Revista Educación

Encadenados

Por Siempreenmedio @Siempreblog
Encadenados

Yo de cadenas siempre fui más bien poco. Sobre todo desde que, en una de mis zambullidas veraniegas en la playa de Las Teresitas, perdí la de plata rodinada con una cruz de Caravaca que me regaló mi padrino por mi Primera Comunión.

Mi otra desgraciada experiencia al uso fue con la minicadena Sanyo que los Reyes Magos encargaron en Visanta allá por el 86 y con la que un día se me ocurrió utilizar el plato del disco como el torno de un alfarero (en fin... ¡que en gloria esté!).

Además, he de confesar que también caí, pero brevemente, con la prehistórica cadena de la carta a la que había que añadirle una peseta, so pena de sufrir una temible maldición si la rompías. (Que ahora que lo pienso, tal vez de ahí venga lo mío)

Sin embargo, al llegar los 90 todas estas cosas se difuminaron de repente y quedaron en un rincón olvidado de nuestro imaginario colectivo hasta que la aparición del whatsapp las logró despertar de su plácido letargo y las reinstaló con virulencia en nuestras vidas.

Por si fuera poco, en estos tiempos del Coronavirus, en los vivimos prisioneros en nuestras casas como Condes de Montecristo 2.0, las cadenas se han extendido de tal modo que nadie (y yo el primero) se resiste a participar en ellas como modo de liberarnos por unos instantes del hastío de nuestro confinamiento.

Así, contamos triángulos, buscamos cuadrados hasta que se nos queman las pestañas en un imposible entramado de líneas o sumamos y multiplicamos con pictogramas repletos de trampas tratando de demostrar nuestra habilidad a nuestros amigos de Facebook, Twitter o Instagram.

Encadenados

Ponemos a prueba nuestro ingenio intentando adivinar acertijos tontorrones como el de la Fruta sin A. Resolvemos test de como los que en nuestra adolescencia venían en el SuperPop en los que pregonamos al mundo entero los lugares a los que hemos viajado, cuáles son nuestros cantantes, películas, comidas, bebidas o colores favoritos, incluso cuantos tatuajes tenemos, si nos hemos operado o no la nariz, los pechos, las orejas de soplillo (táchese lo que proceda) o hasta qué número de zapato calzamos.
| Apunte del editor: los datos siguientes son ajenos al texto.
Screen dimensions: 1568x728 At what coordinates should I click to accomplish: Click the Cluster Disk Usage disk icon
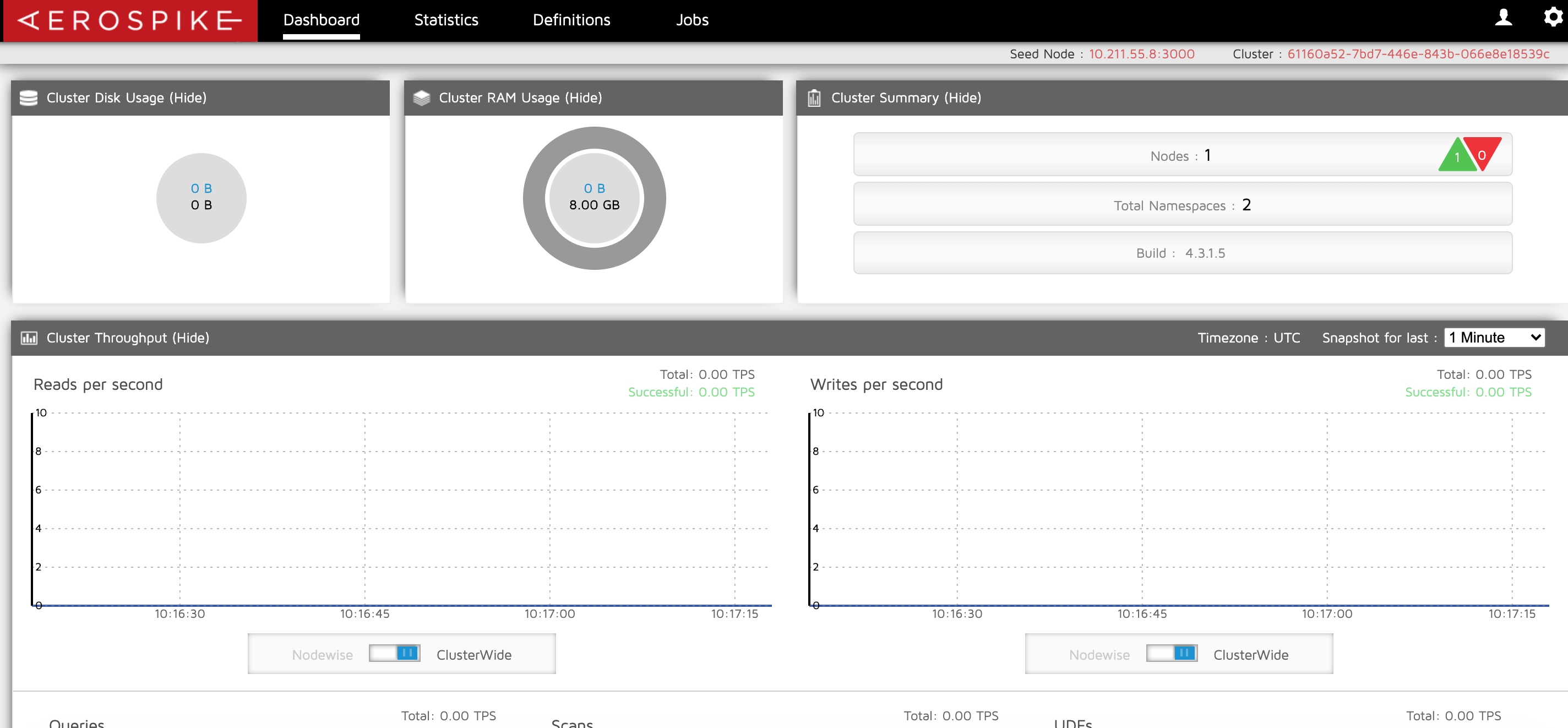pos(29,98)
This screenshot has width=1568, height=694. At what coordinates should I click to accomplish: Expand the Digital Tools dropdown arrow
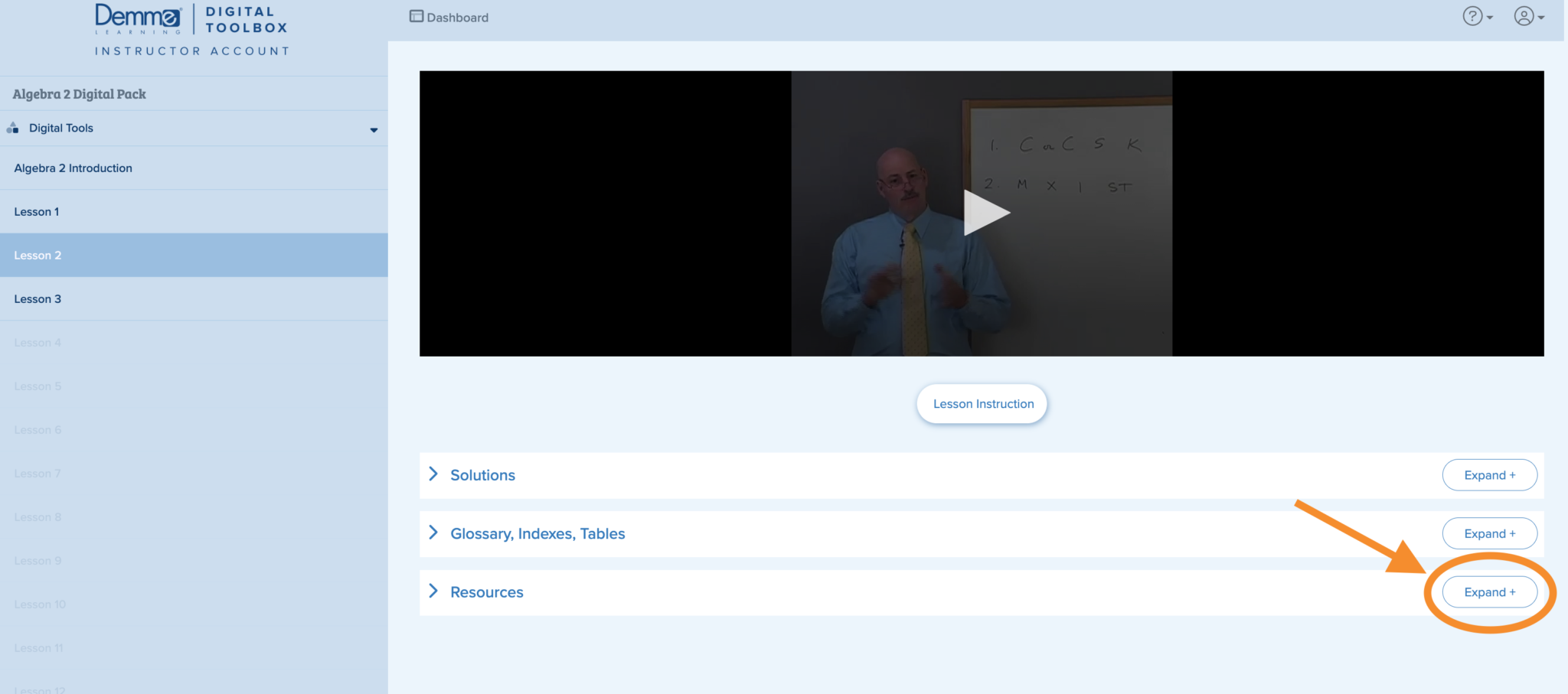pos(374,129)
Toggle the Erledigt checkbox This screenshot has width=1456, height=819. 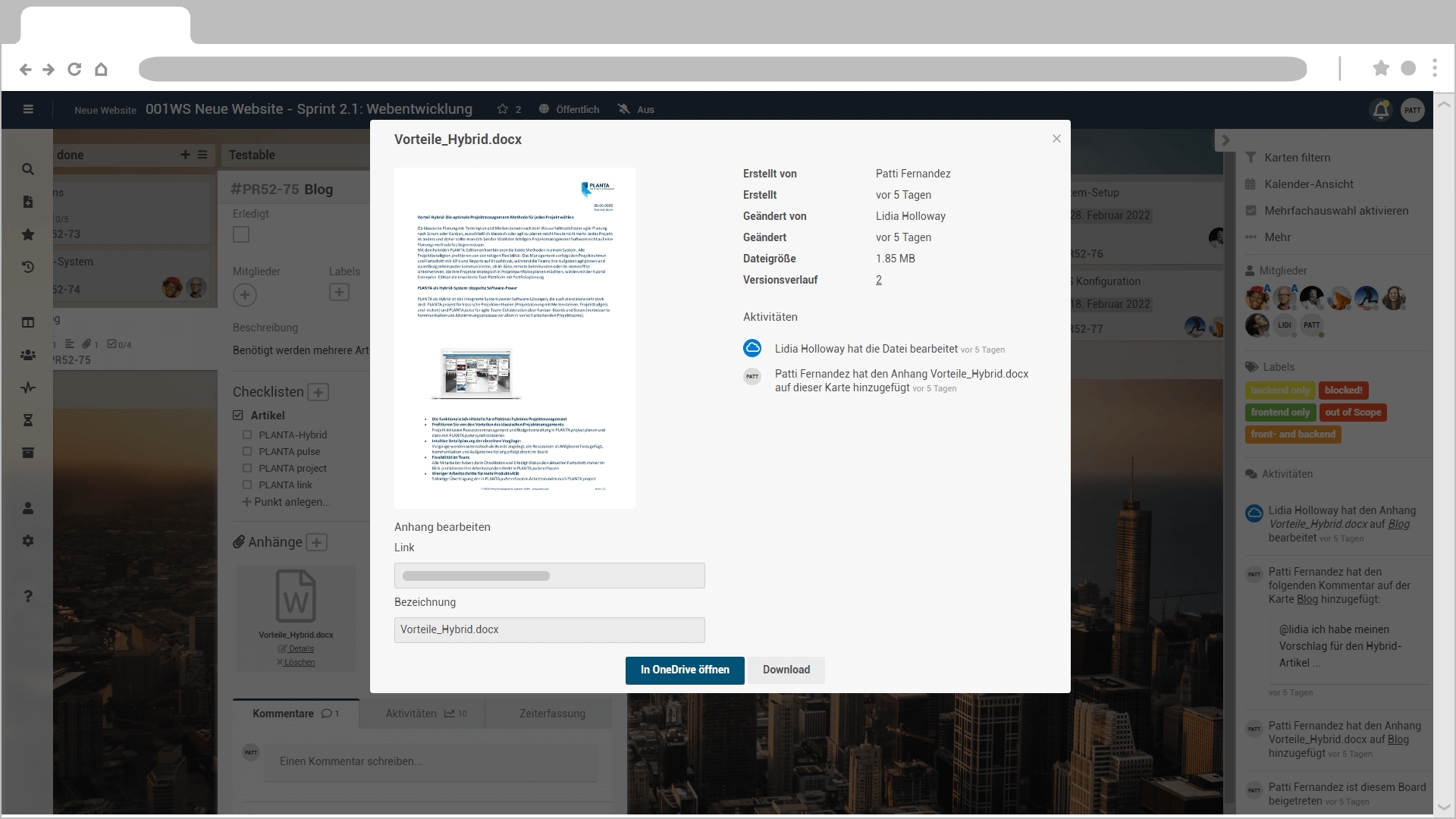point(241,234)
Respondemos absurdos cuestionarios en los que contamos, sin pudor alguno, la última vez que nos saltamos un semáforo, que mentimos o que hicimos el amor. Revelamos alegremente nuestros vicios ocultos, nuestro mayor secreto, con quién seríamos infiel, cuando fue nuestra primera borrachera o cuando dimos nuestro primer beso.

Nos sumamos a los challenges o retos de todos los famosos y frikis habidos y por haber, bailando, cantando, cumpliendo con las más variopintas tablas de gimnasia, haciendo malabares con rollos de papel higiénico o vistiéndonos solo con una almohada para subirlo luego al Tik Tok dando rienda suelta a nuestro ego con la excusa de contrarrestar con buen humor las malas noticias que nos llegan a diario.

Aceptamos los desafíos de contar con pelos y señales lo primero que vamos a hacer cuando se acabe la cuarentena o de enseñar fotos de cuando éramos niños, de nuestras parejas (actuales o pasadas), de nuestras mascotas o de nuestros hijos y difundimos a la ligera nuestros lugares de vacaciones, nuestros balcones, terrazas, cocinas, salones o rincones preferidos de la casa, facilitando la labor de documentación a todos los ladrones, quinquis, malandros y cualquier categoría de delincuentes que en estos días están ojito avizor.

No obstante, se da la paradoja de que, al mismo tiempo, nos dejamos llevar por la histeria colectiva e incendiamos las redes criticando la medida del Gobierno de rastrear nuestros teléfonos, amparándonos en la ley de protección de datos y alegando nuestro derecho a la privacidad.

No sé yo, pero igual nos lo deberíamos hacer mirar.